[SPARK-56302][CORE] Free task result memory eagerly during serialization on executor by ivoson · Pull Request #55110 · apache/spark

ivoson · 2026-03-31T06:23:27Z

What changes were proposed in this pull request?

Eagerly null intermediate objects during task result serialization in Executor to reduce peak heap memory usage.
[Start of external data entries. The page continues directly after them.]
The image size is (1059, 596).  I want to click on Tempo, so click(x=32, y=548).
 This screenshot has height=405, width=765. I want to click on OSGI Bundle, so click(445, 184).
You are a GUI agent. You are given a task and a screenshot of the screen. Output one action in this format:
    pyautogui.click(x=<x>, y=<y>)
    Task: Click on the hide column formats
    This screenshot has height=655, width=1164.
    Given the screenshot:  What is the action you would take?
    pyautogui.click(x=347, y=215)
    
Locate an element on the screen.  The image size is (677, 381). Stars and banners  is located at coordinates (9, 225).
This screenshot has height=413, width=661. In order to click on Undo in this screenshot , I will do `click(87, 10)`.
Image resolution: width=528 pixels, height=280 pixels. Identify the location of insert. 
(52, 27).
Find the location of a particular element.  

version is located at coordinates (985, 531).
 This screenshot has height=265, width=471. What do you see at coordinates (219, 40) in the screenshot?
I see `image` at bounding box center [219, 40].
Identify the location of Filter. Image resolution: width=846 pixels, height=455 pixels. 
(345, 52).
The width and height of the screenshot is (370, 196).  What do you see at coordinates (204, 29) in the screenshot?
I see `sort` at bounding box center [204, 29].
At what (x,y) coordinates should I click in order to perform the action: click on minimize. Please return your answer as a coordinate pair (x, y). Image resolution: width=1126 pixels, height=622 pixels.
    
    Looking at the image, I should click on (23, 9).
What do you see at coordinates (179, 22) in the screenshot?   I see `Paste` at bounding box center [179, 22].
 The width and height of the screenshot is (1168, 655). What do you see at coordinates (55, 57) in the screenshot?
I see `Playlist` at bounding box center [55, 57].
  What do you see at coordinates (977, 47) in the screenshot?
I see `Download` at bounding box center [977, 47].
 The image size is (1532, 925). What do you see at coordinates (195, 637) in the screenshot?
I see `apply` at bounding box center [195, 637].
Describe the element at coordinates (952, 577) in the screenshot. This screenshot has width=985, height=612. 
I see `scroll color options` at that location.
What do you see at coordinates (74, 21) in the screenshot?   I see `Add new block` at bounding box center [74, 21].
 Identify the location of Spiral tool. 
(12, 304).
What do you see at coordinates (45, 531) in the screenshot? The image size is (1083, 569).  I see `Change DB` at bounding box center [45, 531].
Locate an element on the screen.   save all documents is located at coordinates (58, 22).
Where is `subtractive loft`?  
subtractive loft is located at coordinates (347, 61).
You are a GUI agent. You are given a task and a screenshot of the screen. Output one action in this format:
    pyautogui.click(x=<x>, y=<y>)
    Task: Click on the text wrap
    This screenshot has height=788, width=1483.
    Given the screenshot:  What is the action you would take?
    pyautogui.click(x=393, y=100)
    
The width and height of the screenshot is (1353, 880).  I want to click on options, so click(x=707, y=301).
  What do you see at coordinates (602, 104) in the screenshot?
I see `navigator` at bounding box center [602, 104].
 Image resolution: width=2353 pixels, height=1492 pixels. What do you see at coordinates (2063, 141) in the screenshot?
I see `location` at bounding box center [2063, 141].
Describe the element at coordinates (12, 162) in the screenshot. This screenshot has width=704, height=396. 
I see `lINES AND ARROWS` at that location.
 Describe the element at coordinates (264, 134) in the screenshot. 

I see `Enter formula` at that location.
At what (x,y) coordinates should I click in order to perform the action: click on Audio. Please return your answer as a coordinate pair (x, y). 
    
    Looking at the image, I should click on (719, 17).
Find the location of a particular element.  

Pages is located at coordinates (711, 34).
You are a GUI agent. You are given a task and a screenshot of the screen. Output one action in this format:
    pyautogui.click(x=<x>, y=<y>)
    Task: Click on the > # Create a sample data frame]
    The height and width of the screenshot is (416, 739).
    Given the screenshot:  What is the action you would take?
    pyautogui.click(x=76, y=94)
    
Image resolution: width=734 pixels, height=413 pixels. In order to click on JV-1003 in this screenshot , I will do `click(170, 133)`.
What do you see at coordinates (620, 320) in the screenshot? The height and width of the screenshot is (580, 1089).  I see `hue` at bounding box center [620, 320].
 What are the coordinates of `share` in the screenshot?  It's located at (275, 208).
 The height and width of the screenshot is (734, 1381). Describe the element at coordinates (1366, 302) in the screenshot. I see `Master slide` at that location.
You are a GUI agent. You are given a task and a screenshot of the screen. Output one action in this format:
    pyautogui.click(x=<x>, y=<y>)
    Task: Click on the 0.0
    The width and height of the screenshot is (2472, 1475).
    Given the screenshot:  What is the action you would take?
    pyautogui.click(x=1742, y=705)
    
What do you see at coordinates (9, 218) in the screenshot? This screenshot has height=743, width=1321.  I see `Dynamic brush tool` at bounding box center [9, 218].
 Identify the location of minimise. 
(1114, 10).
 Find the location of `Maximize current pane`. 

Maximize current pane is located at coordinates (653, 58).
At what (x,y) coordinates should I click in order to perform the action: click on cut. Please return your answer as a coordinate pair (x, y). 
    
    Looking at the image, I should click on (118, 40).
During result serialization in TaskRunner.run(), three representations of the result coexist on the heap simultaneously:

value — the raw task result object from task.run()
valueByteBuffer — first serialization of the result
serializedDirectResult — second serialization wrapping the above into a DirectTaskResult

Each becomes dead as soon as the next is produced, but none were released.
This PR nulls each reference as soon as it's no longer needed:

value = null after serializing into valueByteBuffer
valueByteBuffer = null and directResult = null after re-serializing into serializedDirectResult

All changes are confined to the executor side within TaskRunner.run(), where the variables are local and not exposed to other components.

Why are the changes needed?

For tasks returning large results (e.g. collect() on large datasets), the redundant copies can roughly triple peak memory during serialization, increasing GC pressure or causing executor OOM. Eagerly freeing dead references lets the GC reclaim memory sooner.

Does this PR introduce any user-facing change?

No

How was this patch tested?

Existing UTs

Was this patch authored or co-authored using generative AI tooling?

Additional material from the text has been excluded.